* _Activity_: I'd like every line from the material below that has "target" in it.

--

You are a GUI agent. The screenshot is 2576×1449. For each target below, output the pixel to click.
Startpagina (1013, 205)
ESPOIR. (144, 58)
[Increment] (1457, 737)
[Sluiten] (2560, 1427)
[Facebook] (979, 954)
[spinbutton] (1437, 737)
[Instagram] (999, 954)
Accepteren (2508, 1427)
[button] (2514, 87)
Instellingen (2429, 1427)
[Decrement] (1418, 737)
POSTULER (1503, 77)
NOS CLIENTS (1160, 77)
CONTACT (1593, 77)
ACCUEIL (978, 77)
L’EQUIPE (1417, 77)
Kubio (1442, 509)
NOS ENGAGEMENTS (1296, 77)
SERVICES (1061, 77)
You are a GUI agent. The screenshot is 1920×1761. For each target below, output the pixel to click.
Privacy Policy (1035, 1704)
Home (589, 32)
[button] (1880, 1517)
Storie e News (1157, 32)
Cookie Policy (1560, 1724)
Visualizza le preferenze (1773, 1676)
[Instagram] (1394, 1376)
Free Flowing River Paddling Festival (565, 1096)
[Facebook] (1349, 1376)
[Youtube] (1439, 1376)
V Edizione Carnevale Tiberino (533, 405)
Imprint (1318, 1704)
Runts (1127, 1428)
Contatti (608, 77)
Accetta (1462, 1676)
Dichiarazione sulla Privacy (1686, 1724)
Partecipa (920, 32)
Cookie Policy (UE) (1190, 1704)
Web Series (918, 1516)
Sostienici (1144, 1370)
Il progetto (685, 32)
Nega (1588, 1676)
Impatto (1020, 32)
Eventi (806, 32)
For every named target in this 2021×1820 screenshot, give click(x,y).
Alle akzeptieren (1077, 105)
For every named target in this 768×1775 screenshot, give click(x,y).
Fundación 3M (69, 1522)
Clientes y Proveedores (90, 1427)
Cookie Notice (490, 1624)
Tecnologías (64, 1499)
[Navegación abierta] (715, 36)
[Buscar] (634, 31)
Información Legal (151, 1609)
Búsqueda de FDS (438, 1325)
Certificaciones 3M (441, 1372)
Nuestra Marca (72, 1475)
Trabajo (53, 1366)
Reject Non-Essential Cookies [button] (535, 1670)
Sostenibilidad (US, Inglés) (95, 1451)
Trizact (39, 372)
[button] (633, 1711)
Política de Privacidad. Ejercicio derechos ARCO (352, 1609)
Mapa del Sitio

--

* _Reply to the exercise_:
You are a GUI agent. The screenshot is 2576×1449. For each target below, output the pixel to click.
You are a GUI agent. The screenshot is 1920×1761. For each target below, output the pixel to click.
For every named target in this 2021×1820 screenshot, give click(x,y).
For every named target in this 768×1775 screenshot, give click(x,y).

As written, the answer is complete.